Il a ensuite présenté le détail des mesures prises dans le courant de l'été pour activer la consommation des fonds structurels européens, soulignant la célérité des décisions gouvernementales, l'importance des simplifications des procédures, l'implication des différents services de l'Etat et l'intérêt présenté par l'expérimentation menée avec la région Alsace, qui conduit à déléguer l'autorité de gestion combinée à une délégation d'autorité de paiement.

Un débat s'est alors ouvert entre M. Jean-Paul Delevoye, M. Jean François-Poncet, président, et M. Claude Belot sur les collectivités « chefs de file » et leurs rapports avec les représentants locaux de l'Etat, et sur les difficultés de mise en oeuvre administrative au plan local des décisions ministérielles visant à favoriser la consommation des fonds structurels. A cet égard, le ministre, qui a fait établir par la DATAR des indicateurs statistiques mensuels de programmation et d'exécution des crédits, a demandé aux sénateurs de lui faire part des problèmes qu'ils rencontraient sur le terrain et de leurs propositions de simplification des démarches afin de réduire le délai s'écoulant entre la prise de décision politique et sa mise en oeuvre.

Puis, après que M. Nicolas Jacquet, délégué à l'aménagement du territoire et à l'action régionale, a souligné les différences de logiques entre les trois lois relatives aux territoires adoptées sous la précédente législature, ce qui rend nécessaire leur mise en cohérence, M. Jean-Paul Delevoye, ministre de la fonction publique, de la réforme de l'Etat et de l'aménagement du territoire, a considéré que la problématique des relations entre l'Etat et les territoires devait faire l'objet d'une nouvelle démarche qui ne favorise pas l'élargissement et l'urbanisation en toute circonstance, et qui accorde davantage d'attention aux investissements dans une perspective à long terme d'irrigation des territoires et de complémentarité.

A cet égard, il a souligné l'importance de l'étude confiée à la DATAR sur les infrastructures de transport, qui devrait permettre de définir les moyens à mettre en oeuvre pour faire de la France un leader de l'économie logistique. Il a enfin conclu sur l'intérêt qu'il verrait à ce que, de manière formelle ou informelle, la délégation du Sénat à l'aménagement du territoire travaille sur des sujets qui préoccupent ses membres en liaison avec la DATAR, ainsi que l'a suggéré son délégué.
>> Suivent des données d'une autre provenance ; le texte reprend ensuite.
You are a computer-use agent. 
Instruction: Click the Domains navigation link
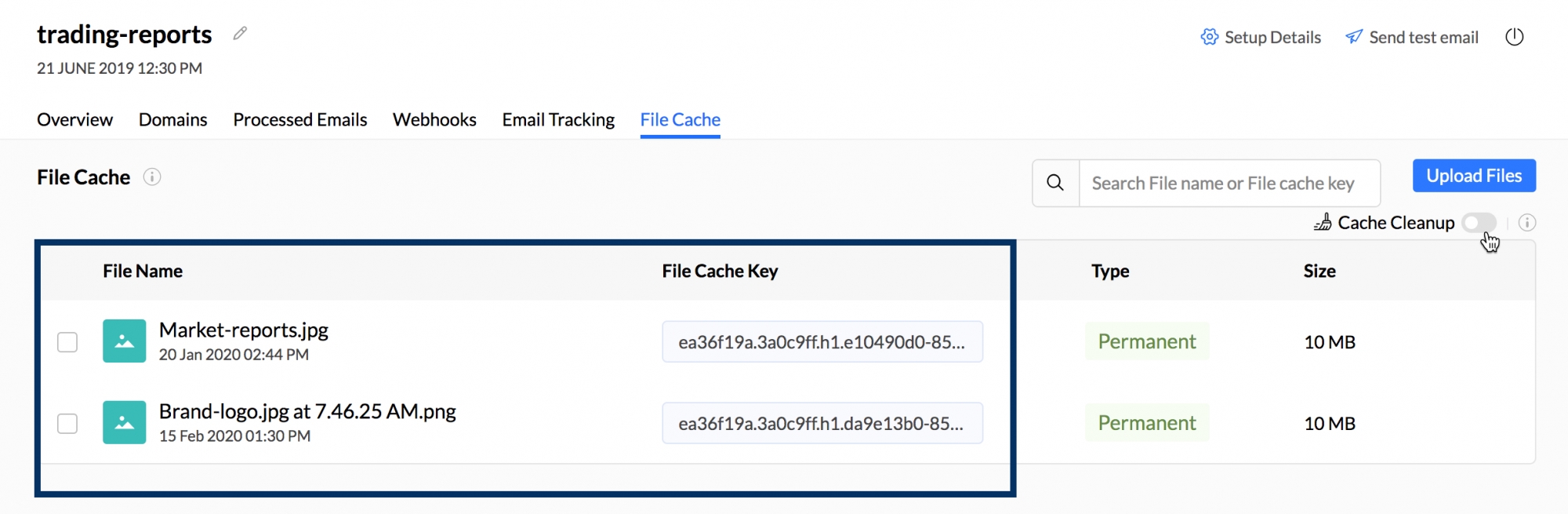click(x=172, y=119)
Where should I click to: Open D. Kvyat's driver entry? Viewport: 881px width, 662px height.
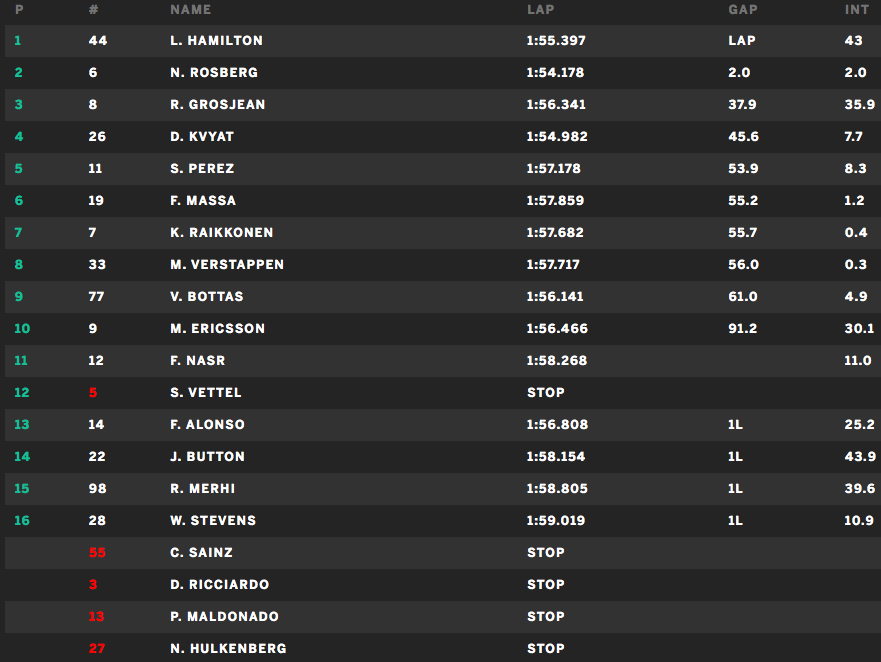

Acceptant cette proposition, M. Jean François-Poncet, président, a évoqué comme thèmes de réflexion complémentaires à ceux précédemment abordés :

- la réactivation des métropoles régionales face à l'excessive concentration francilienne, mentionnant notamment l'importance de la desserte aérienne internationale à cet égard ;

- la mise au point de mécanismes de financement originaux et nouveaux pour favoriser le développement des territoires, en particulier ruraux, à l'instar de ce qu'avait constitué le dispositif fiscal associé aux zones de rénovation rurale, et au besoin en mobilisant des fonds privés ;

- l'attention portée au développement des liaisons nord/sud en raison du dynamisme extraordinaire de la péninsule ibérique.

En conclusion, M. Jean-Paul Delevoye s'est réjoui de pouvoir compter sur l'expérience et la compétence du Sénat en matière d'aménagement du territoire pour articuler de manière cohérente et efficace l'action de l'Etat et celle des collectivités locales au service d'une grande ambition territoriale.